From a kid’s eye view: My right to tantrum

child's eye view

O. M. G.

Mom seriously took it too far. I’ve never been as appalled by her behavior as I was during this moment.

I was so embarrassed.

I wanted to crawl into a hole.

You see, I’m a kid. Kids have tantrums. It’s what we do. I heard once that we don’t quite have the capability to communicate what our needs are and therefore we become frustrated when trying to relay information to adult persons.

At least that’s my story when I need Mom’s sympathy.

I know damn well what I want.

CANDY.

It’s really not that hard for me to tell that to Mom.

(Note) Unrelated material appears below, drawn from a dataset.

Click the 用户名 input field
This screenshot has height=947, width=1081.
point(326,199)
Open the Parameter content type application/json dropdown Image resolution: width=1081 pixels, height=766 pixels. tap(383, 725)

There’s no issues with communication there. I just don’t like to be told “no”.

Hence the tantrum.

So, when Mom told me we weren’t getting candy at the store I proceeded to express to her my frustration in the middle of the candy aisle.

I went about my usual routine:

1. Whine.

2. Tilt head slightly upwards, bounce shoulders up and down and ask “why” in a reasonably loud voice.

3. Stomp feet.

4. Collapse on the floor.

5. Ask “WHY” in an unreasonably loud voice.

6. Kick legs, throw arms, and start screaming uncontrollably.

7. Get up and chase Mom when she starts to walk away.

 

Usually this routine goes down without a hitch, but this time Mom didn’t walk away.

During the “kick legs, throw arms and start screaming uncontrollably” portion of my routine Mom decided to join me.

On the floor.

Kicking HER legs, throwing HER arms, and screaming uncontrollably.

(I’ve only ever seen her do this once when daddy took the last glass of wine.)

I was mortified.

She was acting like a complete fool.

She was coming across as an absolute moron.

She looked like…oh…..shit.

She was mimicking me.

I kinda look like a huge dick…

 

Well, if this is her new course of action against me I am going to have to make the best of it.

Let’s see how she likes peeing her pants at the library!

 

 

I’m the smartest person in the world.